Em áudio, Hawilla negocia propina para Marin, Del Nero e Teixeira
Conversas do empresário foram mostradas durante o julgamento do ex-presidente da CBF
Ex-presidente do Flamengo Kleber Leite também aparece nos áudios combinando valores de suborno
Jotinha e Klebinho. Nas conversas mais explícitas sobre negociação de pagamentos de propina reveladas até o momento no julgamento do escândalo de corrupção da Fifa, J.Hawilla, o dono da Traffic, e Kleber Leite, ex-presidente do Flamengo e dono da Klefer, discutem em tom carinhoso transferências ilegais a uma série de cartolas.
Os diálogos foram gravados por Hawilla, que assumiu culpa e colabora há quatro anos com as investigações das autoridades americanas no caso Fifa. Eles foram apresentados na Corte de Justiça do Brooklyn durante o julgamento de José Maria Marin, ex-presidente da CBF acusado de participar do esquema.
“Era R$ 500 mil pro Ricardo [Teixeira], R$ 500 mil pro Marco Polo [Del Nero] e R$ 500 mil pro [José Maria] Marin”, diz J. Hawilla, o Jotinha, a Leite, o Klebinho, lembrando um acordo que fizeram de pagar R$ 1,5 milhão relativos à compra de direitos comerciais e de transmissão da Copa do Brasil de 2013 a 2022.
Leite, em tom preocupado, discorda dos valores, dizen- do que eram R$ 2 milhões, alegando ter feito “uma equação para incluir mais gente” e manter seu “compromisso moral” de continuar fazendo as remessas para Ricardo Teixeira mesmo depois que o cartola havia renunciado à presidência da CBF, em 2012.
O contrato foi firmado em agosto daquele ano pela Traffic e pela Klefer com a CBF, ou seja, na época em que Teixeira ainda estava no comando da confederação do país.
Quando ele foi substituído por Marin e Del Nero assumiu as funções de Teixeira na Fifa e na Conmebol, a propina das duas empresas passou a ser compartilhada pelos três.
Uma série de e-mails entre J.Hawilla e Flavio Grecco, executivo da Traffic, mostram, de fato, que a nova equação a que se refere Leite aumentou para R$ 2 milhões o valor pago aos três cartolas, R$ 1 milhão para Teixeira e R$ 1 milhão para Marin e Del Nero –parte das transferências era feita pelo Delta, um banco sediado em Miami.
Na conversa gravada por J.Hawilla como parte de um acordo de delação premiada com a Justiça americana, Leite aparenta nervosismo e desconfiança. “Aqui não é Estados Unidos, aqui é um perigo filho da puta. Não dá para falar dessas coisas no telefone.”

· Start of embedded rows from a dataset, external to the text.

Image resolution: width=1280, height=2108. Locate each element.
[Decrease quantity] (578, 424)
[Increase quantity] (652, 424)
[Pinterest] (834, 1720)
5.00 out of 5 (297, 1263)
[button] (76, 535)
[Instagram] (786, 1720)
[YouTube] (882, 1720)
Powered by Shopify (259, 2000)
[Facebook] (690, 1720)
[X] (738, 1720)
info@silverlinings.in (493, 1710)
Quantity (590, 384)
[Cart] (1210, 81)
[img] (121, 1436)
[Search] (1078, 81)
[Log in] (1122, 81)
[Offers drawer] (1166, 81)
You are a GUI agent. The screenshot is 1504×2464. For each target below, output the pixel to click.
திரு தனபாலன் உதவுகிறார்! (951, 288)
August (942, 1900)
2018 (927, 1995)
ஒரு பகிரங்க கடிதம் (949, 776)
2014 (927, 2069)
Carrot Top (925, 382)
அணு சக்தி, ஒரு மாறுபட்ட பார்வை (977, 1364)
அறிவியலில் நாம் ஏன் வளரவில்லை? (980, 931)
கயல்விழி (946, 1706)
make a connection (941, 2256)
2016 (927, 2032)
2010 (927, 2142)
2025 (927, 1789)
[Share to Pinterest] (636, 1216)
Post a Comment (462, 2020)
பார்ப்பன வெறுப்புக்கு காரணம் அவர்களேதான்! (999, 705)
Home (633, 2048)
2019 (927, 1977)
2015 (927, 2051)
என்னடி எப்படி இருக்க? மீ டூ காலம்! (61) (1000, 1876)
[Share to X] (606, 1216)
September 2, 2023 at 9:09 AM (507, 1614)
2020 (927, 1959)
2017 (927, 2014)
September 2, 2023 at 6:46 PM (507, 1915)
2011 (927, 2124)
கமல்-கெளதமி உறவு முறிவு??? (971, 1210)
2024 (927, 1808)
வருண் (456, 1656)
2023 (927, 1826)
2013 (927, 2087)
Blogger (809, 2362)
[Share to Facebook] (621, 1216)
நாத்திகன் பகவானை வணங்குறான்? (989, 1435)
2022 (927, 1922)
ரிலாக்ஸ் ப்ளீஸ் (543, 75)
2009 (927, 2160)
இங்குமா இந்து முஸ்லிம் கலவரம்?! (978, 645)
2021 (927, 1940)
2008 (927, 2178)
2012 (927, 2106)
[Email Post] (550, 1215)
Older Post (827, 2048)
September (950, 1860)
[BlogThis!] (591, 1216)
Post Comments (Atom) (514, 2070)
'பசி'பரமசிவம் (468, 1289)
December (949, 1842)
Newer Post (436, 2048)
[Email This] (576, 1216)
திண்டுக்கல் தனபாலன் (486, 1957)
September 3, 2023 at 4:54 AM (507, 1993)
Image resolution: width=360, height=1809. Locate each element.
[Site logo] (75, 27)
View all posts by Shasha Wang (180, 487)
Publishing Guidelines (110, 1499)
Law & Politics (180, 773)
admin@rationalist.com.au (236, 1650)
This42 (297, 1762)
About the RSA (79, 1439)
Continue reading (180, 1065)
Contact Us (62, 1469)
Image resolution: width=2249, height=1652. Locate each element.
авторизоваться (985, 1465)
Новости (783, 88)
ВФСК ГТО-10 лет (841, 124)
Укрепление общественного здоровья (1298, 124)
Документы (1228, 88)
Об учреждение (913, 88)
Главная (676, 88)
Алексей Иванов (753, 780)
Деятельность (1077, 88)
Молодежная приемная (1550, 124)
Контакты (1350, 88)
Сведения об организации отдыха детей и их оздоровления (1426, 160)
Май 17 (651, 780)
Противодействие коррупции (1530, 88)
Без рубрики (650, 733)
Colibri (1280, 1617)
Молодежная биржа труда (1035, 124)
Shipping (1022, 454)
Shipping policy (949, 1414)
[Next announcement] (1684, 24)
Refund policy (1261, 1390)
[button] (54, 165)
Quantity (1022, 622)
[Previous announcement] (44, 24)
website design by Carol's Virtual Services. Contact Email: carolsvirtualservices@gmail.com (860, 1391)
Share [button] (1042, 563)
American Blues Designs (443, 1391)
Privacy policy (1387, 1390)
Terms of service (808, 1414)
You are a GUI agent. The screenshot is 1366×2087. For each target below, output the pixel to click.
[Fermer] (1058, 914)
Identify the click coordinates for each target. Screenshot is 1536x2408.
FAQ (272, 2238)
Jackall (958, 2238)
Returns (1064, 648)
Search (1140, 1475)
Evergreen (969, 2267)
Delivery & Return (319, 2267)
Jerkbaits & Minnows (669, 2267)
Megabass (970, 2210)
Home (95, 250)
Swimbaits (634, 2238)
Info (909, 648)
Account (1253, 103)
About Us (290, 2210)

E também alude às anotações apreendidas na sede da Klefer, no Rio, como registros dos pagamentos de propina. “O que é tá lá no meu cofre bonitinho. Eu tenho tudo no meu cofre com a minha letra, eu mesmo escrevi”, afirma.
José Maria Marin, que se declara inocente, também aparece pela primeira vez flagrado numa conversa sobre propina. No evento de lançamento da Copa América Centenário, há três anos, J.Hawilla pergunta se tudo já estava acertado com Kleber Leite.
Ele responde que sim e também diz que a “conversa está indo muito bem” com Hugo Jinkis e Mariano Jinkis, os argentinos donos da Full Play, que teriam pago propina a ele e Del Nero relacionada a direitos da Copa América. Marin diz não saber se havia recebido, mas que ele iria “conferir com Marco Polo”.
Usando um tanque de oxigênio e falando com dificuldade, J.Hawilla foi questionado na sequência por Charles Stillman, advogado de Marin.
O americano tentou desqualificar o testemunho do dono da Traffic ao enfatizar que suas conversas gravadas tinham como objetivo arrancar informações que pudessem incriminar os réus.
Também fez J.Hawilla admitir que havia mentido aos promotores durante as negociações que levaram ao acordo de delação premiada –o empresário havia dito que fez seu último pagamento ilícito em 2011, mas depois reconheceu ter pago US$ 10 milhões em propina três anos depois.
J.Hawilla ainda aguarda sua sentença nos Estados Unidos. Ele terá de pagar US$ 151 milhões a autoridades americanas, sendo que já entregou US$ 45 milhões. O empresário pode pegar uma pena de até 80 anos de prisão pelos crimes que confessou.